Sunday, January 18, 2015

We Get It, Diana, Scotland Is Green

Outlander is not what I expected it to be, because I was expecting a novel, and I apparently should have been preparing myself to read a pornographic "Visit Scotland" brochure instead. Diana Gabaldon uses the scenery and local wildlife of Scotland to punctuate dialogue and action. Because without all the thrushes shooting through thickets how would we know that sex is about to happen?
It is not just the repetitive, and almost completely unnecessary scenery, that bothered me and made me seriously regret reading this book. I also take issue with Gabaldon's use of rape, sex, and the way in which she writes female characters.

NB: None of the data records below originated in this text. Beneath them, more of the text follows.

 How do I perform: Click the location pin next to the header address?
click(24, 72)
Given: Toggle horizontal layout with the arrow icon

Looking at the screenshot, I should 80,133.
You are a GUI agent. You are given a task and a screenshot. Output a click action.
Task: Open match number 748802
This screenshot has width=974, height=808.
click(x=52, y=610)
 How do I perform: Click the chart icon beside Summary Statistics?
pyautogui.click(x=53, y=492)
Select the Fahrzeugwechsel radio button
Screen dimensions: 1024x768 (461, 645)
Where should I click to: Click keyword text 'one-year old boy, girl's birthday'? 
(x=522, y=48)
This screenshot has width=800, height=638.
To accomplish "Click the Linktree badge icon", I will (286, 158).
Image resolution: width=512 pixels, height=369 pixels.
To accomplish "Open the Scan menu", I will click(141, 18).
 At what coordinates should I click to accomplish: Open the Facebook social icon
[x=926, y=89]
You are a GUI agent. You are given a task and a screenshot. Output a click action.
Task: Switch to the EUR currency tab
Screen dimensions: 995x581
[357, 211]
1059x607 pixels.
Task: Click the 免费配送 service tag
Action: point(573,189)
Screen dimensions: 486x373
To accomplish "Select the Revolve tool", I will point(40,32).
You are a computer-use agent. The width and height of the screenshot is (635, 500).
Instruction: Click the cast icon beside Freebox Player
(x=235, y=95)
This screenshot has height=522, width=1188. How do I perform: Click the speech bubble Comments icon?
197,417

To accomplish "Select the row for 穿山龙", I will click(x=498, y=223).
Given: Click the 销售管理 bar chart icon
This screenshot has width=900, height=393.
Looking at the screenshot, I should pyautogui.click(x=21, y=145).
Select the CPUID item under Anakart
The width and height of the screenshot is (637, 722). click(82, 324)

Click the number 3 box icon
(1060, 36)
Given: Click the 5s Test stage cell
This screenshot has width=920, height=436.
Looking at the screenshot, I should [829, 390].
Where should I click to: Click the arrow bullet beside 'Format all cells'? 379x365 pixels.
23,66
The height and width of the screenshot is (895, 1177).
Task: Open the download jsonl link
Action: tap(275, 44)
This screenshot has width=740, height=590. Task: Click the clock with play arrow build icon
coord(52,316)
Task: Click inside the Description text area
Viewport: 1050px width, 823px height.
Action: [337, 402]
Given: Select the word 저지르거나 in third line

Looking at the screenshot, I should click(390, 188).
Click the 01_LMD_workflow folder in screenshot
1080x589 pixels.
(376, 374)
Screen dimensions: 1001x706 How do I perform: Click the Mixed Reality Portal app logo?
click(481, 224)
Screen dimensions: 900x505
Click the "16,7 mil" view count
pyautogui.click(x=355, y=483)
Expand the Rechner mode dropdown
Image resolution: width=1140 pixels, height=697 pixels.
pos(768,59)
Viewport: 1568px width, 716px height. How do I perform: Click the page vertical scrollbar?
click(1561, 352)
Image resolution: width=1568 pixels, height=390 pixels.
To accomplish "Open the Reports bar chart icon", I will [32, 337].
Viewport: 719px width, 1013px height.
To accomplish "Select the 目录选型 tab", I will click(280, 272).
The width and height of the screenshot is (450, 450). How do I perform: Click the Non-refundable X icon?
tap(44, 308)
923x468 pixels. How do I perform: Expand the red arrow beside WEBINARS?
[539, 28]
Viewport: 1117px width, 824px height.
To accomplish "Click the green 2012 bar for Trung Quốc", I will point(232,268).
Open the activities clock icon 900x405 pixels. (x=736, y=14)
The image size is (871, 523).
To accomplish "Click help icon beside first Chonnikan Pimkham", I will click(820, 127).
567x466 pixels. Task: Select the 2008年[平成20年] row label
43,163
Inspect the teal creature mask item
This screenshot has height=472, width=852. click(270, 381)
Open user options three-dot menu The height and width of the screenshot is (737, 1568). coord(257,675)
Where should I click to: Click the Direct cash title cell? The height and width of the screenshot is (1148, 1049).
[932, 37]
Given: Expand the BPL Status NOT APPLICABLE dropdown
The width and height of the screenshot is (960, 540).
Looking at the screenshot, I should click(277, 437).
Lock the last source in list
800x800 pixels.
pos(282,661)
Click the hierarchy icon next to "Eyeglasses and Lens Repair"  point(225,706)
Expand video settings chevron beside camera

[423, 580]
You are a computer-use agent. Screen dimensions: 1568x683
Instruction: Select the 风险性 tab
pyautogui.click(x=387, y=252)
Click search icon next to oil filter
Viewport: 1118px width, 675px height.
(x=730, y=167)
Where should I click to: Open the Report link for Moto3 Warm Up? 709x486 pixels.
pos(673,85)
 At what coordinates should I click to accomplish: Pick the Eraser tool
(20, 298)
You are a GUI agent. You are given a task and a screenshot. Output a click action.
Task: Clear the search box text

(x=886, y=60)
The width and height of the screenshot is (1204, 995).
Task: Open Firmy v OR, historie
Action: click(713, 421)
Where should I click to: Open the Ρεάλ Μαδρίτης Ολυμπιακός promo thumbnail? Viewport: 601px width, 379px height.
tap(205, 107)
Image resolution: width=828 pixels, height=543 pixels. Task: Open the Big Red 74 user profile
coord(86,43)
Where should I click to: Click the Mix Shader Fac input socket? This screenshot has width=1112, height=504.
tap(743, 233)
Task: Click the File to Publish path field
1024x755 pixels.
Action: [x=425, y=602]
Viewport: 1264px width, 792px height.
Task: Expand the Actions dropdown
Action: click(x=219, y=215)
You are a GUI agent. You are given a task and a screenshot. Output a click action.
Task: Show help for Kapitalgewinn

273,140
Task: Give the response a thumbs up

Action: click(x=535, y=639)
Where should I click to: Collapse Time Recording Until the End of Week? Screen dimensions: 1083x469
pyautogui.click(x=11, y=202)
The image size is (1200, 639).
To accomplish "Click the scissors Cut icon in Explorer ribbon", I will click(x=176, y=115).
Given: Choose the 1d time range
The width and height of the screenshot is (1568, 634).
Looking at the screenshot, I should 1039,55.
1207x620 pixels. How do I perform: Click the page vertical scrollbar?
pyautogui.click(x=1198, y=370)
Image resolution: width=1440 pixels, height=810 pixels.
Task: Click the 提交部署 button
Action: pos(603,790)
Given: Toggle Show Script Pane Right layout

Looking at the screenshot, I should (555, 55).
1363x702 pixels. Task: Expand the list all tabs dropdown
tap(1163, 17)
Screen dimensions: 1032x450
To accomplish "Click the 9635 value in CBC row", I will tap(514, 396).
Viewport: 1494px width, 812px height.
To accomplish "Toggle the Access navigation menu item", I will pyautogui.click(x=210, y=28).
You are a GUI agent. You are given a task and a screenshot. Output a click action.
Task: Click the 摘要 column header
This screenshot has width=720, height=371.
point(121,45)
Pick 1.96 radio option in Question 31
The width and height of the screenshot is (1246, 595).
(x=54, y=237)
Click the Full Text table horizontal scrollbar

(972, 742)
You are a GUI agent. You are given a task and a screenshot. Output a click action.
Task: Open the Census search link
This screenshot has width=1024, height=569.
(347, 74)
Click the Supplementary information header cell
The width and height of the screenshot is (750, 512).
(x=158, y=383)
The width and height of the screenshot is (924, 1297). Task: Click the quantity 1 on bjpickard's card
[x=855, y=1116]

There are five main women that I came across in the book, and they seem more like caricatures and stereotypes of women than actual people. Laoghaire the unpronounceable is a young pretty girl that pines after Jamie (our main male hero), doesn't have a lot going on upstairs, and is ridiculously petty. Geillis is a "witch" who manipulates men emotionally and is the epitome of the black widow. Mrs. Fitz is the castle's housekeeper and is a kindly, if two-dimensional, old woman. Everyone believes that Jamie's sister Jenny was raped as a punishment/bargaining chip in order to further weaken Jamie, showing yet again that in this text women are pawns to further plot and objects to be assaulted on a whim. This leaves us with our narrator Claire, a time traveler that is all at once withholding and jealous, and is pretty much in denial about her feeling towards Jamie the burly Highlander.
Also did I mention that Claire almost gets raped every hundred pages? Because she does, only to be saved damsel-in-distress style by Jamie.


Lana disagrees with women being treated like objects.
Perhaps it is unfair to say that Gabaldon only writes two-dimensional and bland women, because she also writes two-dimensional and bland men. All the while I am left with a brochure of Scotland, which is deviously disguised as a book, and a bad taste in my mouth.